**TASK TO COMPLETE:** In the records below, pick out all lines containing the word "hamburger".

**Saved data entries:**
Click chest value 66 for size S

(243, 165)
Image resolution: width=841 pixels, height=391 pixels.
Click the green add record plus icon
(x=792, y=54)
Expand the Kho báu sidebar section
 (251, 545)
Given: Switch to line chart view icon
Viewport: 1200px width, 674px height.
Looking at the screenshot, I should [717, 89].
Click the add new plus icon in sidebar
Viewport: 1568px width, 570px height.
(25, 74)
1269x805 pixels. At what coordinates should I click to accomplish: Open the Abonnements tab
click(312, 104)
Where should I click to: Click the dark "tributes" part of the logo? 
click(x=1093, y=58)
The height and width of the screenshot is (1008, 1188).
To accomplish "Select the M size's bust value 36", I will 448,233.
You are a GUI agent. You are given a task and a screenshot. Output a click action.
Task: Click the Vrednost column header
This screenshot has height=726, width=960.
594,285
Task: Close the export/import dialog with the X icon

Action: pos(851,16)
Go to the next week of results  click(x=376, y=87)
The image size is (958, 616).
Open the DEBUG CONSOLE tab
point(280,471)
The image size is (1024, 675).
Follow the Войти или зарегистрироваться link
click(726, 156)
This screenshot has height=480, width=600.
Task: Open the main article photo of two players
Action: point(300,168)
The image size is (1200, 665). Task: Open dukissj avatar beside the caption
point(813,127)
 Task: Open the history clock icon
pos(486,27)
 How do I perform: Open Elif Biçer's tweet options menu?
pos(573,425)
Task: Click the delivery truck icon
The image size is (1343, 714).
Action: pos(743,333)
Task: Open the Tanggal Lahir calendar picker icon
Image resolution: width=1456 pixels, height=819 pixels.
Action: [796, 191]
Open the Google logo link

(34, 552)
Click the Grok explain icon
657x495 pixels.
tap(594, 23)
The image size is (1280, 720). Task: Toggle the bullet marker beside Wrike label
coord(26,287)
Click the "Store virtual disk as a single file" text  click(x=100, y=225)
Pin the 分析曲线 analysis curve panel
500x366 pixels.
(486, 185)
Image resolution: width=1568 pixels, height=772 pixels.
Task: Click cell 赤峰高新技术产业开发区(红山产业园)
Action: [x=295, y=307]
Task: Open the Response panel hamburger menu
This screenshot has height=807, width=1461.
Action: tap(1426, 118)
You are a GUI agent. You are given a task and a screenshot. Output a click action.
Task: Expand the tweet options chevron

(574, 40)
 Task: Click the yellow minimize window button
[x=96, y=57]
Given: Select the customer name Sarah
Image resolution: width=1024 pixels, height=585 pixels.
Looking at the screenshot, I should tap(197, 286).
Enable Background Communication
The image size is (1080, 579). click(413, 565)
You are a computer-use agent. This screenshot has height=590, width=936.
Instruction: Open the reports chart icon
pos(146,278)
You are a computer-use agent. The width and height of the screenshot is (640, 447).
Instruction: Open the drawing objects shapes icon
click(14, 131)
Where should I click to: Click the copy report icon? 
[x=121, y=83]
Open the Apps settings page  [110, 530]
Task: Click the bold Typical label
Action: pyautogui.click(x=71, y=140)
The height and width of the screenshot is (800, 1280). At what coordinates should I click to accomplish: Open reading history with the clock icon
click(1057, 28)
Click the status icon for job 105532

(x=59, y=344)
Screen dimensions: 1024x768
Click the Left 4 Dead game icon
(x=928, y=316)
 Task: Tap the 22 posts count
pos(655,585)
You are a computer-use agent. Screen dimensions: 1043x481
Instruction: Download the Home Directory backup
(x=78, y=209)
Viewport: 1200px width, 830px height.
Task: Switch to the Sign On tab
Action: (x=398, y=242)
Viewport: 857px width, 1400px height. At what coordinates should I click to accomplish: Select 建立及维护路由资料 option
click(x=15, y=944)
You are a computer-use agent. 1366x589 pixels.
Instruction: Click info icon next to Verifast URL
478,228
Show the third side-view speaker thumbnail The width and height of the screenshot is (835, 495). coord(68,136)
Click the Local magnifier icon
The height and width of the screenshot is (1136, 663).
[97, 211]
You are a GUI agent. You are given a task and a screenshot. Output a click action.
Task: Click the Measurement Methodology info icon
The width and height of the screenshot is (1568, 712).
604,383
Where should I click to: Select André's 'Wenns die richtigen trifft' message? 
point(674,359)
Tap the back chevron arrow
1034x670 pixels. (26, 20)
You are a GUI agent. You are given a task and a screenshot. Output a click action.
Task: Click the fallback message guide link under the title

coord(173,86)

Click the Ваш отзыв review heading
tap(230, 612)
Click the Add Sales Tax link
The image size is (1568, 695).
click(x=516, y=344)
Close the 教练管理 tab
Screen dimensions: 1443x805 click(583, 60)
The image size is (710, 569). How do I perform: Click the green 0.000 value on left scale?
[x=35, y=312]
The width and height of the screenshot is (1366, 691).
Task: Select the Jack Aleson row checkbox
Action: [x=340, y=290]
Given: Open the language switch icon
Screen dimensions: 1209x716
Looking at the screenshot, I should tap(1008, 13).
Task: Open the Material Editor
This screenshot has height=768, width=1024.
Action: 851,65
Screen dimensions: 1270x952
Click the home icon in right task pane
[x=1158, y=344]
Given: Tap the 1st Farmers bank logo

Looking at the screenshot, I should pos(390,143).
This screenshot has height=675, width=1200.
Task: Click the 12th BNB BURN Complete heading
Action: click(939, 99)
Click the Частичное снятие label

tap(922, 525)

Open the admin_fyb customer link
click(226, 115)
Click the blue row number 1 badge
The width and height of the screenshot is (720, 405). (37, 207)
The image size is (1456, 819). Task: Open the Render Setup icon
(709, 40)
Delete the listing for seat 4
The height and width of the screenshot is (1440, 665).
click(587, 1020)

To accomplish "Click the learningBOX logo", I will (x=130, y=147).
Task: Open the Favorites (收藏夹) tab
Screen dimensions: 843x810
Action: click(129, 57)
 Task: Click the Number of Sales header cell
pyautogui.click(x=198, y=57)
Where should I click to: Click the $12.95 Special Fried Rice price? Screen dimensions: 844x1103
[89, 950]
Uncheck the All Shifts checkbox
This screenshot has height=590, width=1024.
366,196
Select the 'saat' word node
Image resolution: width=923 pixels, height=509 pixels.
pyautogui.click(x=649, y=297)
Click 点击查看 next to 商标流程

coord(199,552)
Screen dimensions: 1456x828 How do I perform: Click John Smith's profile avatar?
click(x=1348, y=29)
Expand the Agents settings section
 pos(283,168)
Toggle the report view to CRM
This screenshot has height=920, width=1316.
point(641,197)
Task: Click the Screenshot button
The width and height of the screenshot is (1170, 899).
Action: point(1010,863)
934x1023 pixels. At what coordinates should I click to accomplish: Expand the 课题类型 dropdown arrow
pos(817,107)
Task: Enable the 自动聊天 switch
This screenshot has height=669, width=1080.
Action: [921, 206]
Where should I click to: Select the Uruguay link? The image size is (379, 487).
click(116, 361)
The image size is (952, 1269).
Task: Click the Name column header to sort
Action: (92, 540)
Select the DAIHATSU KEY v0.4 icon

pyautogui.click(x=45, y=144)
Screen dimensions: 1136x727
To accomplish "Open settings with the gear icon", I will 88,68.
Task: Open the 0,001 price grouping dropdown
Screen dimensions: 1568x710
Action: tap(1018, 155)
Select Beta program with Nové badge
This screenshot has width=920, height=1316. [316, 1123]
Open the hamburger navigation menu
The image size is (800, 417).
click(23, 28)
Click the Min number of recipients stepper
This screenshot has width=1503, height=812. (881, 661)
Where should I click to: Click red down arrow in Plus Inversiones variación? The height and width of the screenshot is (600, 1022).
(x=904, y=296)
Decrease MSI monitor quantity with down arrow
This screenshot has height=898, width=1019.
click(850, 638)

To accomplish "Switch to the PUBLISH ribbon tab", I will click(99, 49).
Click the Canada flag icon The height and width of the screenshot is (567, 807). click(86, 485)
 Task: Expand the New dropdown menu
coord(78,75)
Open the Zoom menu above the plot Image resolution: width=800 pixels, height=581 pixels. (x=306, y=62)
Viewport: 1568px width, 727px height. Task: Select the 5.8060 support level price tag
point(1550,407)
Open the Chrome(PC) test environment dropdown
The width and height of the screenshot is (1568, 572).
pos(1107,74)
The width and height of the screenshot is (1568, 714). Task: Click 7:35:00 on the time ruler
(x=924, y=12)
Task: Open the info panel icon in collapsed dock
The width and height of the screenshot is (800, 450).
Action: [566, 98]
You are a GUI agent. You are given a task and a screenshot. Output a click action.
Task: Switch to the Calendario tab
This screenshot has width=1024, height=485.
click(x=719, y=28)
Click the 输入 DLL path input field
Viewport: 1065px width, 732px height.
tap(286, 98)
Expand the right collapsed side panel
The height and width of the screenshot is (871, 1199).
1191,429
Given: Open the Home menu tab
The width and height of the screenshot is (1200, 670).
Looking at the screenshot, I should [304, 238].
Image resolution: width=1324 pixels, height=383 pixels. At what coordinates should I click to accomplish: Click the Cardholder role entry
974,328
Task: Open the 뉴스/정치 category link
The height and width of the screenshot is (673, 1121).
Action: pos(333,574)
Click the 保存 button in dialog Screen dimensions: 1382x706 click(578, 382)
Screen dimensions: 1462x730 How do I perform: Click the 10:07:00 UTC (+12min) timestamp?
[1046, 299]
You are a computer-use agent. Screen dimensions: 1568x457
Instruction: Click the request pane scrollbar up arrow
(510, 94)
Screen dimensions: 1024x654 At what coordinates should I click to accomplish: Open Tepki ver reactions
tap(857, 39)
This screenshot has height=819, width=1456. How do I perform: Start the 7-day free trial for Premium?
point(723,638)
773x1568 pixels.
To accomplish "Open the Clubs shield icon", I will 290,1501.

**WORKED SOLUTION:**
Task: Open the Response panel hamburger menu
Open the hamburger navigation menu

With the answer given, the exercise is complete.